イエスの活動していた2000年前のパレスチナ地方では、土地を耕す前にまず種を蒔き、その後に種を蒔いた所を耕す方法をとっていました。種を蒔く人は、とにかくすべての所に種を蒔き、その後、種を蒔いた所をすべて耕しました。道となっていた所、石だらけの所、茨の生えている所、種の発育にふさわしい所、そのすべてを耕しました。したがって、種を蒔く人は、その蒔く種の一つ一つがいつか豊かに実を結ぶようにと希望を託して蒔いているのです。イエスはこのたとえ話を語る中で、決して種が落ちた場所を問題にしているのではありません。種を蒔く人はどのような所に落ちた種にも、成長と収穫の希望を託して、種の落ちた所を後で耕す作業を予定しているのです。
種が落ちた所が問題ではありません。種が落ちた環境や境遇が問題ではないのなら、いったい何が問題なのでしょうか。それは、蒔かれて落ちた所がどんな所であろうと、そこを「良い土地」としているかどうか、です。
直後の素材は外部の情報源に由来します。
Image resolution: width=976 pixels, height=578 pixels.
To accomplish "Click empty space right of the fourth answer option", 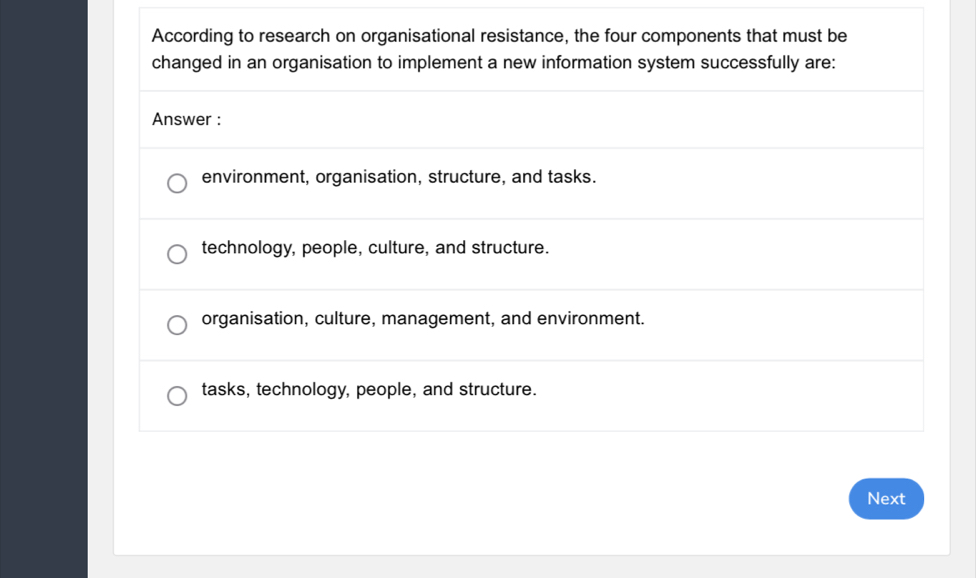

どんな状況にあろうと「御言葉を聞いて悟る人」となることが求められています。私たちはまわりの状況に対して、何か前提をつくっていたり、決めつけていたり、あきらめていたり、可能性を放棄していることはないでしょうか。しかし神は、どのような時にも、どのような所にも、必ず豊かに実を結ぶ可能性と希望がある、と語ります。神が語るその愛と希望の御言葉を、私たちが受け入れるかどうか、私たちが受け入れて変わるかどうか、に事態はかかっています。